What to do: Only an exact copy of the entries will serve as the answer.

=-=-=

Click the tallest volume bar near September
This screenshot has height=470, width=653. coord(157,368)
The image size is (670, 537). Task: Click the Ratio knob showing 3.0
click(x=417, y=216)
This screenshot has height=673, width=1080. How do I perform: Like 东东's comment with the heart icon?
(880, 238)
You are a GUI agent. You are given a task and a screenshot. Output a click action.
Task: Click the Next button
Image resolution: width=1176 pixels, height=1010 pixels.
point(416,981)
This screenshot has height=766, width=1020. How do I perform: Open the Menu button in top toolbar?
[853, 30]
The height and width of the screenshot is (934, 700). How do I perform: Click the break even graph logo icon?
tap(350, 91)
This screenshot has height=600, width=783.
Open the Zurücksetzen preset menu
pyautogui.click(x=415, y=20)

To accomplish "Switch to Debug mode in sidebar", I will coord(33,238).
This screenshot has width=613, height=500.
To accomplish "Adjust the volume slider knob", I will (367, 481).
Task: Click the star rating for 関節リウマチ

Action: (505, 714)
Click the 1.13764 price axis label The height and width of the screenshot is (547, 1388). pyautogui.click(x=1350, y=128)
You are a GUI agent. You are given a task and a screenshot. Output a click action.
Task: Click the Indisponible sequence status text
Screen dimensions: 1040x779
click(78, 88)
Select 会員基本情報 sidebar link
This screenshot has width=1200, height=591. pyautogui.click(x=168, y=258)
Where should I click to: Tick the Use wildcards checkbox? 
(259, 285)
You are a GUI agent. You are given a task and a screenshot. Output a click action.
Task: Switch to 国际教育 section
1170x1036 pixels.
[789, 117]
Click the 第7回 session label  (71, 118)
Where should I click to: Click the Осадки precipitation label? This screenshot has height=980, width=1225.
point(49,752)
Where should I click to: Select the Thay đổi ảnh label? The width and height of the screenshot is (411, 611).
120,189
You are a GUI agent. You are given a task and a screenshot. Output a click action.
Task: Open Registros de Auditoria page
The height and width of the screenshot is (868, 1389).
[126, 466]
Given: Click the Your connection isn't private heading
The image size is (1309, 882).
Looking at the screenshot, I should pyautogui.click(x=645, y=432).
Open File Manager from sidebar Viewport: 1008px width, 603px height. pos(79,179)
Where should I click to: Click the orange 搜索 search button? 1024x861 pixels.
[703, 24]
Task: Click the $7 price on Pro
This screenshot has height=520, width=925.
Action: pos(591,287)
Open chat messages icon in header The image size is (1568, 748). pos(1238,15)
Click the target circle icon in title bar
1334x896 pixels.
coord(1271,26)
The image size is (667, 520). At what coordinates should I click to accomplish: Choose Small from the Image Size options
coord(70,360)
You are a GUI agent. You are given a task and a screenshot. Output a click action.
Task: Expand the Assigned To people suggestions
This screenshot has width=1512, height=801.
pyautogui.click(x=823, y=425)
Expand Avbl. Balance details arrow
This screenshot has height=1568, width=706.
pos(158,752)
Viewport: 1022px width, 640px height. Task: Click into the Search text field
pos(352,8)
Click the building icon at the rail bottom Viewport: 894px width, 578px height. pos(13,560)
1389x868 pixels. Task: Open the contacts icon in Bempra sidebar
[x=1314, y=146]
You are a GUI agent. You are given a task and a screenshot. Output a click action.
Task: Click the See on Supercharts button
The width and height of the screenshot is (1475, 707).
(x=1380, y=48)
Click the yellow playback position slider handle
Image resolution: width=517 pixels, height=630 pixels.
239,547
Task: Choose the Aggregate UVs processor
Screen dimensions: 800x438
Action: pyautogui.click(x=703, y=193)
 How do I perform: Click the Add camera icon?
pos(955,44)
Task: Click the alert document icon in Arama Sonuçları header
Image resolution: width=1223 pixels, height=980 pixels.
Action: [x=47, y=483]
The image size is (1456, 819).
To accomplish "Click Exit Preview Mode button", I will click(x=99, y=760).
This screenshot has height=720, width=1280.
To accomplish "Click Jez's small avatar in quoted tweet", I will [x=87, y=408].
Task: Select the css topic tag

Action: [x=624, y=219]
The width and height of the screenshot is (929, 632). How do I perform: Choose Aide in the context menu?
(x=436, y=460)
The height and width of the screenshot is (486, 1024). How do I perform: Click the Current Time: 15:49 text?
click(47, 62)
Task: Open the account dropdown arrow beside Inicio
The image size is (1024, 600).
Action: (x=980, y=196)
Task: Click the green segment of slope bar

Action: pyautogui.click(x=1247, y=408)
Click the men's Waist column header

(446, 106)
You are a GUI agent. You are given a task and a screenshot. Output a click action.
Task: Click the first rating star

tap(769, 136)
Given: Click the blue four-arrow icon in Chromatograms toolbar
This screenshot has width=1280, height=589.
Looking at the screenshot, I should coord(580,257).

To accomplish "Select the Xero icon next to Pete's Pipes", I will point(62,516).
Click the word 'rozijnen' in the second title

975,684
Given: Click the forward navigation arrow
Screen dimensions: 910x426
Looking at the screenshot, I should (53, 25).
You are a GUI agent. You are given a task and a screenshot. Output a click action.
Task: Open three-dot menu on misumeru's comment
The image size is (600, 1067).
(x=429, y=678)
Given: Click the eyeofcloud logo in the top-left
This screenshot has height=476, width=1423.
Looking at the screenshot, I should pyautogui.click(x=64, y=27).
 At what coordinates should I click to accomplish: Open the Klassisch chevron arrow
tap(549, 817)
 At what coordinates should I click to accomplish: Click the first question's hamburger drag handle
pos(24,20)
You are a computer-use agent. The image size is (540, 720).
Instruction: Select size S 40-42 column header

=-=-=

Task result:
Click the tallest volume bar near September
This screenshot has height=470, width=653. coord(157,368)
The image size is (670, 537). Task: Click the Ratio knob showing 3.0
click(x=417, y=216)
This screenshot has height=673, width=1080. How do I perform: Like 东东's comment with the heart icon?
(880, 238)
You are a GUI agent. You are given a task and a screenshot. Output a click action.
Task: Click the Next button
Image resolution: width=1176 pixels, height=1010 pixels.
point(416,981)
This screenshot has height=766, width=1020. How do I perform: Open the Menu button in top toolbar?
[853, 30]
The height and width of the screenshot is (934, 700). How do I perform: Click the break even graph logo icon?
tap(350, 91)
This screenshot has height=600, width=783.
Open the Zurücksetzen preset menu
pyautogui.click(x=415, y=20)

To accomplish "Switch to Debug mode in sidebar", I will coord(33,238).
This screenshot has width=613, height=500.
To accomplish "Adjust the volume slider knob", I will (367, 481).
Task: Click the star rating for 関節リウマチ

Action: (505, 714)
Click the 1.13764 price axis label The height and width of the screenshot is (547, 1388). pyautogui.click(x=1350, y=128)
You are a GUI agent. You are given a task and a screenshot. Output a click action.
Task: Click the Indisponible sequence status text
Screen dimensions: 1040x779
click(78, 88)
Select 会員基本情報 sidebar link
This screenshot has width=1200, height=591. pyautogui.click(x=168, y=258)
Where should I click to: Tick the Use wildcards checkbox? 
(259, 285)
You are a GUI agent. You are given a task and a screenshot. Output a click action.
Task: Switch to 国际教育 section
1170x1036 pixels.
[789, 117]
Click the 第7回 session label  (71, 118)
Where should I click to: Click the Осадки precipitation label? This screenshot has height=980, width=1225.
point(49,752)
Where should I click to: Select the Thay đổi ảnh label? The width and height of the screenshot is (411, 611).
120,189
You are a GUI agent. You are given a task and a screenshot. Output a click action.
Task: Open Registros de Auditoria page
The height and width of the screenshot is (868, 1389).
[126, 466]
Given: Click the Your connection isn't private heading
The image size is (1309, 882).
Looking at the screenshot, I should pyautogui.click(x=645, y=432).
Open File Manager from sidebar Viewport: 1008px width, 603px height. pos(79,179)
Where should I click to: Click the orange 搜索 search button? 1024x861 pixels.
[703, 24]
Task: Click the $7 price on Pro
This screenshot has height=520, width=925.
Action: pos(591,287)
Open chat messages icon in header The image size is (1568, 748). pos(1238,15)
Click the target circle icon in title bar
1334x896 pixels.
coord(1271,26)
The image size is (667, 520). At what coordinates should I click to accomplish: Choose Small from the Image Size options
coord(70,360)
You are a GUI agent. You are given a task and a screenshot. Output a click action.
Task: Expand the Assigned To people suggestions
This screenshot has width=1512, height=801.
pyautogui.click(x=823, y=425)
Expand Avbl. Balance details arrow
This screenshot has height=1568, width=706.
pos(158,752)
Viewport: 1022px width, 640px height. Task: Click into the Search text field
pos(352,8)
Click the building icon at the rail bottom Viewport: 894px width, 578px height. pos(13,560)
1389x868 pixels. Task: Open the contacts icon in Bempra sidebar
[x=1314, y=146]
You are a GUI agent. You are given a task and a screenshot. Output a click action.
Task: Click the See on Supercharts button
The width and height of the screenshot is (1475, 707).
(x=1380, y=48)
Click the yellow playback position slider handle
Image resolution: width=517 pixels, height=630 pixels.
239,547
Task: Choose the Aggregate UVs processor
Screen dimensions: 800x438
Action: pyautogui.click(x=703, y=193)
 How do I perform: Click the Add camera icon?
pos(955,44)
Task: Click the alert document icon in Arama Sonuçları header
Image resolution: width=1223 pixels, height=980 pixels.
Action: [x=47, y=483]
The image size is (1456, 819).
To accomplish "Click Exit Preview Mode button", I will click(x=99, y=760).
This screenshot has height=720, width=1280.
To accomplish "Click Jez's small avatar in quoted tweet", I will [x=87, y=408].
Task: Select the css topic tag

Action: [x=624, y=219]
The width and height of the screenshot is (929, 632). How do I perform: Choose Aide in the context menu?
(x=436, y=460)
The height and width of the screenshot is (486, 1024). How do I perform: Click the Current Time: 15:49 text?
click(47, 62)
Task: Open the account dropdown arrow beside Inicio
The image size is (1024, 600).
Action: (x=980, y=196)
Task: Click the green segment of slope bar

Action: pyautogui.click(x=1247, y=408)
Click the men's Waist column header

(446, 106)
You are a GUI agent. You are given a task and a screenshot. Output a click action.
Task: Click the first rating star

tap(769, 136)
Given: Click the blue four-arrow icon in Chromatograms toolbar
This screenshot has width=1280, height=589.
Looking at the screenshot, I should coord(580,257).

To accomplish "Select the Xero icon next to Pete's Pipes", I will point(62,516).
Click the word 'rozijnen' in the second title

975,684
Given: Click the forward navigation arrow
Screen dimensions: 910x426
Looking at the screenshot, I should (53, 25).
You are a GUI agent. You are given a task and a screenshot. Output a click action.
Task: Open three-dot menu on misumeru's comment
The image size is (600, 1067).
(x=429, y=678)
Given: Click the eyeofcloud logo in the top-left
This screenshot has height=476, width=1423.
Looking at the screenshot, I should pyautogui.click(x=64, y=27).
 At what coordinates should I click to accomplish: Open the Klassisch chevron arrow
tap(549, 817)
 At what coordinates should I click to accomplish: Click the first question's hamburger drag handle
pos(24,20)
You are a computer-use agent. The image size is (540, 720).
Instruction: Select size S 40-42 column header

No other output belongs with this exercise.